Like ‘culture’; ‘society’ is a loaded word, It hangs over me with a heaviness I am not sure I want to look at. Currently I am sitting at a desk in a tiny room at Moniack Mhor Writing Centre in the Scottish Highlands.

Here, a group of diverse writers are working on their writing; such a wide variety of subjects, graphic novels about the book, Confessions of a Justified Sinner, poetry, writing on the housing crisis, crime novels and prosaic but essential applications to Creative Scotland for money to allow people more space to write their thoughts stories and maybe even their visions and dreams down.

I did not know what I wanted to write about until I got in the car and drove north from Argyll through Glencoe and up the Great Glen to this lovely place near Abriachan. I had vaguely thought of detailing a life time of helping people and myself speak out about our lives with a mental illness. I wanted to be critical of some of the assumptions we make as a community.
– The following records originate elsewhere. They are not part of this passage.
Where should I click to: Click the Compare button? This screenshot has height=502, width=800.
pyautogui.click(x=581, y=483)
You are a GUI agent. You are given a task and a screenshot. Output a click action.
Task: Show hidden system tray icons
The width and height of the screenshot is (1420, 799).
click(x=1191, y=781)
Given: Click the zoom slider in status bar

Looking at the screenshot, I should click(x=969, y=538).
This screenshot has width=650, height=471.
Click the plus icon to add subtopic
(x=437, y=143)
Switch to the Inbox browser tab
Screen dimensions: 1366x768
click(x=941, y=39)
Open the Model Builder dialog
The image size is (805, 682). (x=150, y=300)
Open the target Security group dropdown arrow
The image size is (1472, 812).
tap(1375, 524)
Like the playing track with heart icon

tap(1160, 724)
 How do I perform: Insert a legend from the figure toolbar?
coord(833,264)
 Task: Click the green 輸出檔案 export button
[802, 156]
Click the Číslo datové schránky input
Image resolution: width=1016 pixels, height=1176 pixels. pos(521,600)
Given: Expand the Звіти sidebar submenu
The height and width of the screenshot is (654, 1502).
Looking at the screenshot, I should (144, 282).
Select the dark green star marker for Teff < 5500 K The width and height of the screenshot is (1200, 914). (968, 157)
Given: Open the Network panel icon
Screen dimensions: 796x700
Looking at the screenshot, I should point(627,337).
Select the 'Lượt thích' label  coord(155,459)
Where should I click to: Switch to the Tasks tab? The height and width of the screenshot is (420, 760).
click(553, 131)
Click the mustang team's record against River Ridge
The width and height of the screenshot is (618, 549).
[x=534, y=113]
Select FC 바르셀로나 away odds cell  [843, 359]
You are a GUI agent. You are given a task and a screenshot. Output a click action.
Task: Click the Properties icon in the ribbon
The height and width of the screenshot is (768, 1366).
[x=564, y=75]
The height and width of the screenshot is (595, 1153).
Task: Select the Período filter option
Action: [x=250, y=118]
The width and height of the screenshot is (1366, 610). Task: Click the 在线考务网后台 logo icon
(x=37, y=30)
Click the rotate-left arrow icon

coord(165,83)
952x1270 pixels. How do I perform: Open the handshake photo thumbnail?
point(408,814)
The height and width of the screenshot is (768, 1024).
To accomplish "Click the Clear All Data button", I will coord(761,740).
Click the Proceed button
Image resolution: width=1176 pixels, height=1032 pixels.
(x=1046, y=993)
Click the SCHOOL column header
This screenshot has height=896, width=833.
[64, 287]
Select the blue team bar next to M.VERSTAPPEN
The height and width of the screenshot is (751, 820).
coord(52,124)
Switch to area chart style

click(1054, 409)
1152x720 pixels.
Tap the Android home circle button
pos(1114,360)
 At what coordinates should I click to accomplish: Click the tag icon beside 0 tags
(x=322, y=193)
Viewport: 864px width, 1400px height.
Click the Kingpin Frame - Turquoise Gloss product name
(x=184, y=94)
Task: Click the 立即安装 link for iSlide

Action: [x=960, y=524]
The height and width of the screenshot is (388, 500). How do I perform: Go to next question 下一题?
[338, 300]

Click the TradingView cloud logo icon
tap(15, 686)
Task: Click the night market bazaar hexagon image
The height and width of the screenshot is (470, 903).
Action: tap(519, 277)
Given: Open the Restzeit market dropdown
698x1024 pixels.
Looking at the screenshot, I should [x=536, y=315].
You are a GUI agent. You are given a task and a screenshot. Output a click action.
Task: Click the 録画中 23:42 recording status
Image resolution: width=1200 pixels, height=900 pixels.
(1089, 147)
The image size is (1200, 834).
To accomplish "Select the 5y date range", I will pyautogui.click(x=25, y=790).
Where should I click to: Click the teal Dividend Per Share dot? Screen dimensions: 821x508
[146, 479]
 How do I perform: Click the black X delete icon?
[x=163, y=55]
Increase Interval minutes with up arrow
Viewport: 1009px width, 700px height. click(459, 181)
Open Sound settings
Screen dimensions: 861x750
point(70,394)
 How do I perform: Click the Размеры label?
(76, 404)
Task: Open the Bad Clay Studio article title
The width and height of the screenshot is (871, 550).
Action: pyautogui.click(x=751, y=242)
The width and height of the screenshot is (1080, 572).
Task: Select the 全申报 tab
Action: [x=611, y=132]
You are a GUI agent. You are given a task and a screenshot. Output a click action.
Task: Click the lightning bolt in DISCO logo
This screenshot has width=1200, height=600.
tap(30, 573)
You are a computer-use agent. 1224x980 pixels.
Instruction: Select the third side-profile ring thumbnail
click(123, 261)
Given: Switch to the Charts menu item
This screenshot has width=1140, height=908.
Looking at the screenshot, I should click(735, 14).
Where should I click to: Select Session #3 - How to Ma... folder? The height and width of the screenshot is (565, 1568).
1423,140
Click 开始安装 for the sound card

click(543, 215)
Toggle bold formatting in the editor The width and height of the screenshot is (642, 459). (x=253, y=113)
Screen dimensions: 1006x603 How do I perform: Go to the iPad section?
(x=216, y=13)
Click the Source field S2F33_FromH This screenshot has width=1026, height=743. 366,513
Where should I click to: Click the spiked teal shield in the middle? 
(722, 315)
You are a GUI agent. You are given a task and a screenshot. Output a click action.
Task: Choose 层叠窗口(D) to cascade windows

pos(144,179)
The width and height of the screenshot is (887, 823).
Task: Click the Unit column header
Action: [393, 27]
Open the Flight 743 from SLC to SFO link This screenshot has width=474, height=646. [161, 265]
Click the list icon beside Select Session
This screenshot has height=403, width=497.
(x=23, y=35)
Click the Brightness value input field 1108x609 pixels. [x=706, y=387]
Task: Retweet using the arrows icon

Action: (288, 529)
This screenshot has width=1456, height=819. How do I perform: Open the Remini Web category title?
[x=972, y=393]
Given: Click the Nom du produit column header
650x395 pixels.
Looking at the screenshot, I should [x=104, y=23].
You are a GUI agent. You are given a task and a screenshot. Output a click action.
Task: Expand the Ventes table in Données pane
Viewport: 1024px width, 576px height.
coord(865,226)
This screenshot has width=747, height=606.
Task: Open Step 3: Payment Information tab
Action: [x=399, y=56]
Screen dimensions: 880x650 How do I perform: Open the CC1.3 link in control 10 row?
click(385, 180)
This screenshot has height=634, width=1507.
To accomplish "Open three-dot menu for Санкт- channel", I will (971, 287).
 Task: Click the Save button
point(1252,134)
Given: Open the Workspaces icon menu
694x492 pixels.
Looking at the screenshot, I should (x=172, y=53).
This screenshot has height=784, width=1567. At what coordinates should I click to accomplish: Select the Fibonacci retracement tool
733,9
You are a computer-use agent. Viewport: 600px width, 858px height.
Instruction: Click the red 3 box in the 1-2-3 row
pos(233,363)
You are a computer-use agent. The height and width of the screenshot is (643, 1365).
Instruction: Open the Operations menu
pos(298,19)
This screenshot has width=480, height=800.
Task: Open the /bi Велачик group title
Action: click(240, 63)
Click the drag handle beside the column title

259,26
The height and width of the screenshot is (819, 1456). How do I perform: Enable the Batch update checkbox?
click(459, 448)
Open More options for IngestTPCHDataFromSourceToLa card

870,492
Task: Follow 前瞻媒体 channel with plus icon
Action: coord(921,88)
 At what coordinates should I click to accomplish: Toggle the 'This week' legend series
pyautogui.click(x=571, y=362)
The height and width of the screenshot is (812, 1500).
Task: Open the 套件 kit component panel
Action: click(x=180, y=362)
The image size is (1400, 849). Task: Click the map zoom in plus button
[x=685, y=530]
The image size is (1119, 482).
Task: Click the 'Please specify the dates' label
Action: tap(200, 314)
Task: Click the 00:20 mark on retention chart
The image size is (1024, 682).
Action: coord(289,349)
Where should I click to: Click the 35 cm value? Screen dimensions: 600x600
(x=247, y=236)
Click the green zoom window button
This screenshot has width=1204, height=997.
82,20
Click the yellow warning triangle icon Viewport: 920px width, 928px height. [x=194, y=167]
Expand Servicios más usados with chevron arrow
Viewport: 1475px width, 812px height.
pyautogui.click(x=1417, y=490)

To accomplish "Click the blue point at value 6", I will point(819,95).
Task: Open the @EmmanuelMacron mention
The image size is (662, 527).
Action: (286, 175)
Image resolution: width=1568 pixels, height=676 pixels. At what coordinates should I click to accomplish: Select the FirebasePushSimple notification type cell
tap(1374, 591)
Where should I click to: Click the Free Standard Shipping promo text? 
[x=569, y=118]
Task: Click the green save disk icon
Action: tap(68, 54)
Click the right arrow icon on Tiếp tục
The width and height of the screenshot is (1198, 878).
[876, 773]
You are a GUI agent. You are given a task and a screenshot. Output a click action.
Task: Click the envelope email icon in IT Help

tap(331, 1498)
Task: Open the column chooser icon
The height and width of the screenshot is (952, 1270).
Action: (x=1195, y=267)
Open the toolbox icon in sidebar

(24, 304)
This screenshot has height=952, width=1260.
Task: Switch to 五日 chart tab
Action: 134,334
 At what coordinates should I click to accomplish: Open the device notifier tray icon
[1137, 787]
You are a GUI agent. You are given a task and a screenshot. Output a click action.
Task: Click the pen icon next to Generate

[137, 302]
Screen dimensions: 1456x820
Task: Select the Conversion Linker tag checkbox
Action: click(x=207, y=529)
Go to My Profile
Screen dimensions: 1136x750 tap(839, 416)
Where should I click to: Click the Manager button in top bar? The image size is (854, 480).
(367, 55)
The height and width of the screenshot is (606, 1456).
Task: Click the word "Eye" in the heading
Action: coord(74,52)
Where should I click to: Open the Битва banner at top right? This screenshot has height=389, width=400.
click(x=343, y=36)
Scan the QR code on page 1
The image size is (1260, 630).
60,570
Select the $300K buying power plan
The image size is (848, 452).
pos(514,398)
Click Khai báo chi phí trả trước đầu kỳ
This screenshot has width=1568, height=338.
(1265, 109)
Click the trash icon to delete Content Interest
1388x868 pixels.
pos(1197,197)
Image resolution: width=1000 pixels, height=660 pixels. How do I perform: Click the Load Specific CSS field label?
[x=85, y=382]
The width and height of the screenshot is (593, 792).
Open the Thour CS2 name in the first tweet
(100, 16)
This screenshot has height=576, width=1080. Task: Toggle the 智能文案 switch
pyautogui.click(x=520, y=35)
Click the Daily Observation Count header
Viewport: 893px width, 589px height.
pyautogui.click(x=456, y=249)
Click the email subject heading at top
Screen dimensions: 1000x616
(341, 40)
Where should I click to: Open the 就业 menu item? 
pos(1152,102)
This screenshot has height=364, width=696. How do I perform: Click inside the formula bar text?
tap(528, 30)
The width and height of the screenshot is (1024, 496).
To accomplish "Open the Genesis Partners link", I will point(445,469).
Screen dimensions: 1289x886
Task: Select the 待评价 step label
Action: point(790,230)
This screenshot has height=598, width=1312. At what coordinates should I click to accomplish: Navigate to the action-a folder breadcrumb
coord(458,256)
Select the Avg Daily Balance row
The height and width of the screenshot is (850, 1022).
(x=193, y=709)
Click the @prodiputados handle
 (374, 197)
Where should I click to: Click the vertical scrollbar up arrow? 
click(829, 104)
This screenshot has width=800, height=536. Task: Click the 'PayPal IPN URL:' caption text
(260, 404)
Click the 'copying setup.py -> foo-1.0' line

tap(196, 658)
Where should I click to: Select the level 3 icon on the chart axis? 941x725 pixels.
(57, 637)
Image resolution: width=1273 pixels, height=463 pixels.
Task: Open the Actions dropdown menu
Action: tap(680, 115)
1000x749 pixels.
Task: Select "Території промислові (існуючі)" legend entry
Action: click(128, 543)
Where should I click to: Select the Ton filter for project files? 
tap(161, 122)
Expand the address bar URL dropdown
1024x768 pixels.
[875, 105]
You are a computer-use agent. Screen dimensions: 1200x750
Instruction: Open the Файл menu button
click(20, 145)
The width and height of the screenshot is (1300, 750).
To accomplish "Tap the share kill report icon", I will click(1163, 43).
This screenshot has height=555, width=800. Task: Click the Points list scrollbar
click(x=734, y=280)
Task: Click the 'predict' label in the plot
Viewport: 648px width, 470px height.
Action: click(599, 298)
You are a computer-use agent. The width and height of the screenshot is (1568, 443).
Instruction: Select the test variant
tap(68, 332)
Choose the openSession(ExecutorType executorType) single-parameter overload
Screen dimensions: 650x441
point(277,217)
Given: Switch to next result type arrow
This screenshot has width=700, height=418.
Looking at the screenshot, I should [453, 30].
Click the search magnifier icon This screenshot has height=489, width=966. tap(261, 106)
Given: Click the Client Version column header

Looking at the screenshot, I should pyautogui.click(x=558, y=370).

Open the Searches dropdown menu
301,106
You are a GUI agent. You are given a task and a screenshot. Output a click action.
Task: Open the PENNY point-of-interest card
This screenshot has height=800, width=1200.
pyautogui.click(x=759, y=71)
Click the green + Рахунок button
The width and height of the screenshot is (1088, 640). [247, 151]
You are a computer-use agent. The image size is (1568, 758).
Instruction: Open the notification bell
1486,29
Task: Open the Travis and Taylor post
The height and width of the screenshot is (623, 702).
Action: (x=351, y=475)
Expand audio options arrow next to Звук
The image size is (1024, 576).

I wanted to make the rather tired point that our community will have a voice that is genuinely a voice when people who are capitalists and who hold a range of challenging right wing views are as much a part of our community as those of us used to the co-operative and the participative and the communal and I also wanted to challenge some of the people who it is my job to challenge as to why they need to do so much more than listen to us. I have been doing this for forty years and feel I have things I might helpfully share.

I do not feel part of the writing community, it is not the society I mix in. I do not know the rights and wrongs of conduct, what you should say and shouldn’t, what comments would cause someone to wince and which they would lean forward to catch with delight.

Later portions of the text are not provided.